The strengths of our analysis include the use of a sizable cohort of AAs with more events of incident diabetes than in previously reported studies in this population, and thus more power for detecting robust associations of interest. Also, we used a more comprehensive definition of type 2 diabetes status that included the assessment of A1C level (American Diabetes Association 2010 criteria) in all three visits, although one fasting glucose sample was used rather than the recommended two samples. As such, the potential for nondifferential misclassification of cases may have been reduced. Our measurement of hs-CRP level was done in duplicates, and intraindividual variations were assessed. This may have equally minimized the potential for an underestimation of the true association. Our participants were followed up for a longer period of time (median of 7.5 years vs. 4.7 years) than reported in previous studies in this population.

There are, however, some limitations to the current study. Measurements were unavailable for other proinflammatory adipocytokines (IL-6 and tumor necrosis factor-α) that regulate hs-CRP levels and that could have provided a further understanding of the mechanisms through which hs-CRP is associated with diabetes. An analysis by Bertoni et al. (13) of the MESA cohort showed that IL-6 was associated with incident type 2 diabetes among AAs after adjusting for traditional diabetes risk factors and HOMA_IR but was not significant when adjusted for BMI. Also, from our analysis it is difficult to assess the true independent effects of interrelated parameters such as BMI, waist circumference, and HOMA_IR.

**Action item A:**
Answer these questions using the excerpt on hs-CRP and diabetes.
(i) What was the median follow-up period in this study, and what median period does it cite for previous studies in this population?
(ii) Which two proinflammatory adipocytokines were not measured?
(iii) In the analysis by Bertoni et al. of the MESA cohort, adjustment for which variable made the association of IL-6 with incident type 2 diabetes no longer significant?
**Action item B:**
Proceed with the excerpt on hs-CRP and diabetes, picking up after its final sentence.

(Collection entries)
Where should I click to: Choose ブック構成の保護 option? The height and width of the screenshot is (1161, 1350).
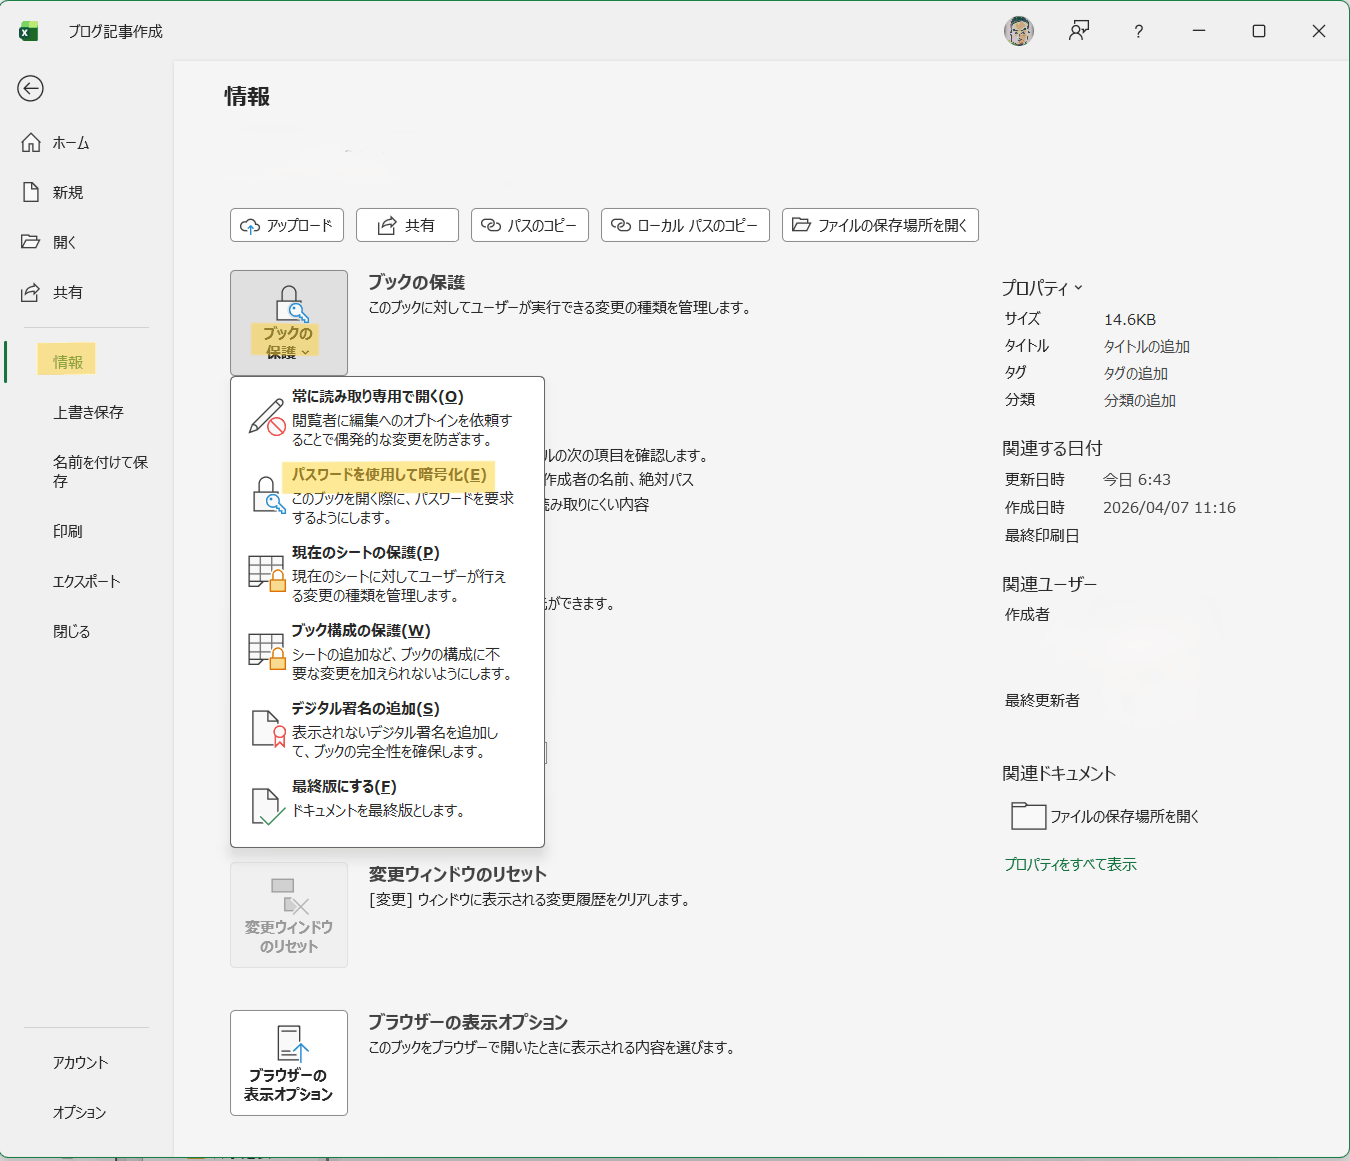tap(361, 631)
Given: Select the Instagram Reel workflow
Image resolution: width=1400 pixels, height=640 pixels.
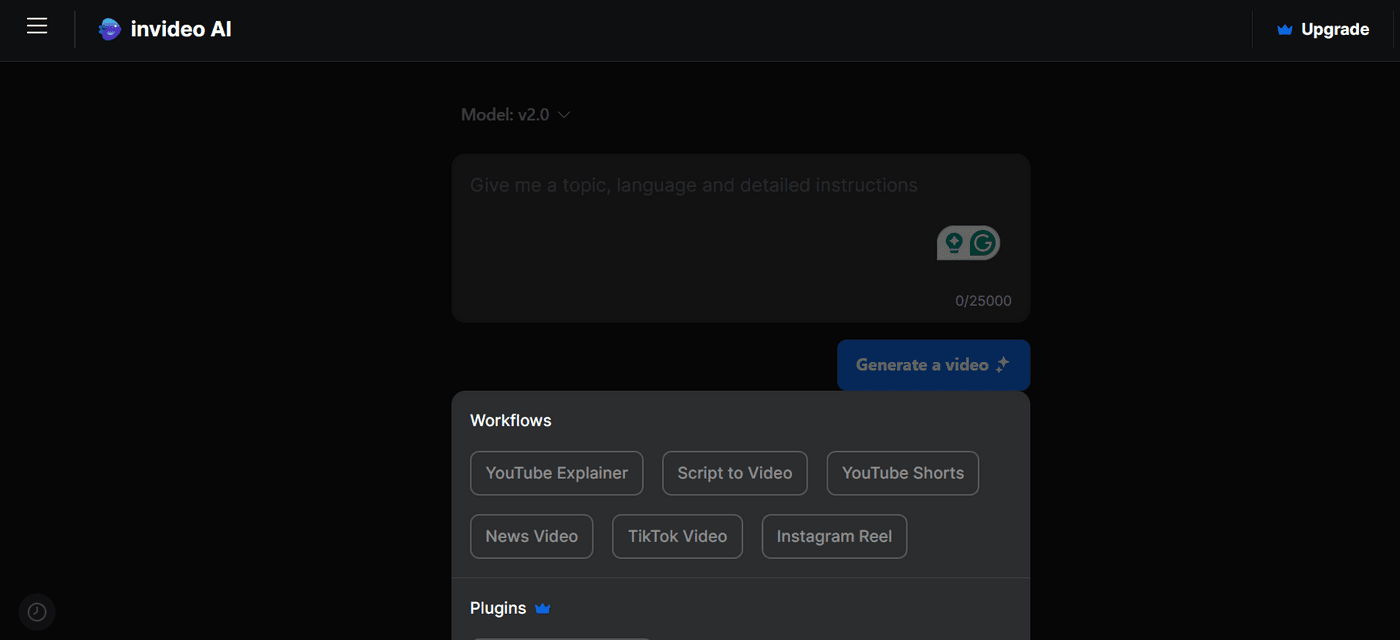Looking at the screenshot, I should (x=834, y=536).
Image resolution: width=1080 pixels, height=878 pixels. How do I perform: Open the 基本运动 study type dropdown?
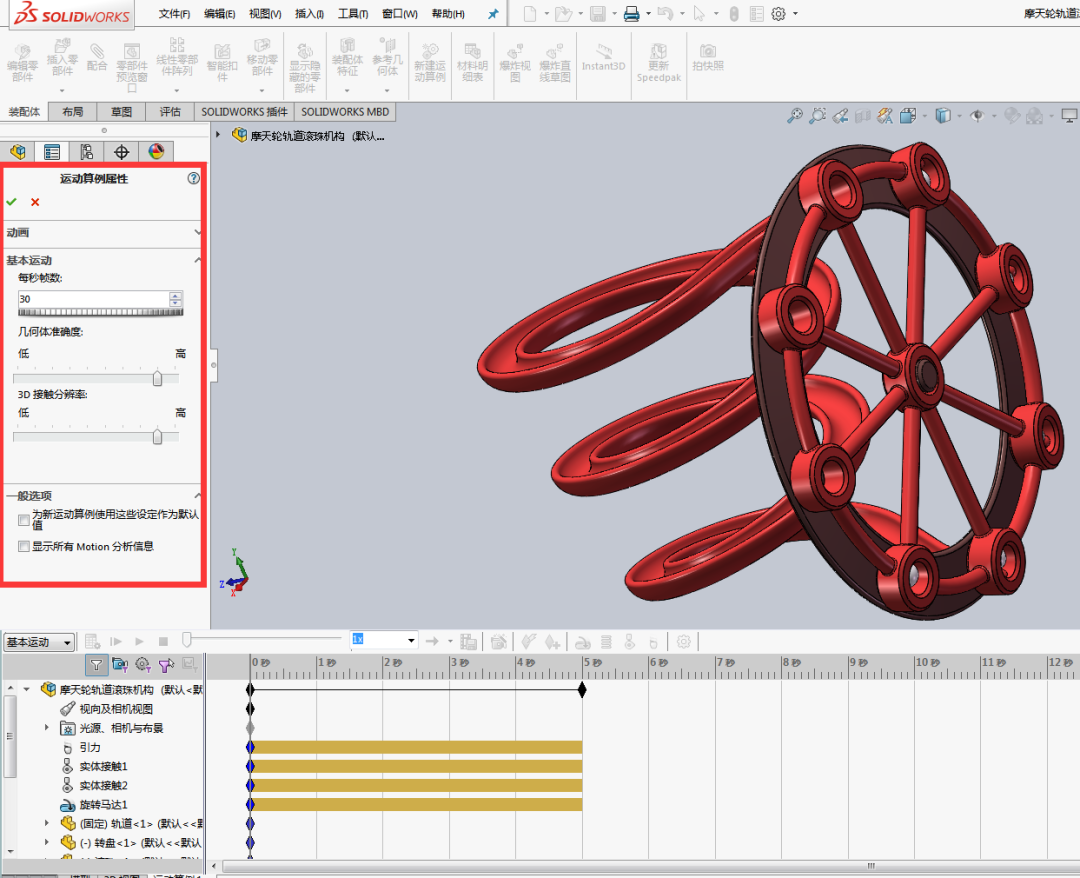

**Task output A:**
(i) 7.5 years in this study, compared with 4.7 years in previous studies.
(ii) IL-6 and tumor necrosis factor-α.
(iii) BMI.

**Task output B:**
In conclusion, among AAs in the JHS, we found a positive association between low-grade systemic inflammation (as measured by the level of hs-CRP) and incident type 2 diabetes. This association was largely explained by obesity measures and insulin resistance. Particularly, among AAs with a lower degree of insulin resistance, we found this association to be significant, suggesting an important independent role of low-grade inflammation in the development of diabetes among AAs with a lower degree of insulin resistance. The increased rates of diabetes among obese AAs may be attributed to obesity, higher degrees of insulin resistance, or obesity-related factors other than hs-CRP.

Funding. The JHS is supported by contracts HHSN268201300046C, HHSN268201300047C, HHSN268201300048C, HHSN268201300049C, and HHSN268201300050C from the National Heart, Lung, and Blood Institute and the National Institute on Minority Health and Health Disparities. This study was also supported by grant R01-HL-117285 from the National Heart, Lung, and Blood Institute.

Duality of Interest. No potential conflicts of interest relevant to this article were reported.

Author Contributions. V.S.E. contributed to the study methodology, performed data analysis and literature review, discussed the findings, and wrote the manuscript. A.C. edited the manuscript and performed a critical review. H.C. contributed to study methodology and data analysis. M.E.L. edited and reviewed the manuscript. A.G.B. contributed to the study conception, edited the manuscript, and performed a critical review of the manuscript. V.S.E. is the guarantor of this work and, as such, had full access to all the data and takes responsibility for the integrity of the data and the accuracy of the data analysis.

Prior Presentation. Parts of this study were presented as a poster at the American Heart Association Epidemiology Lifestyle 2015 Scientific Sessions, Baltimore, MD, 3–6 March 2015.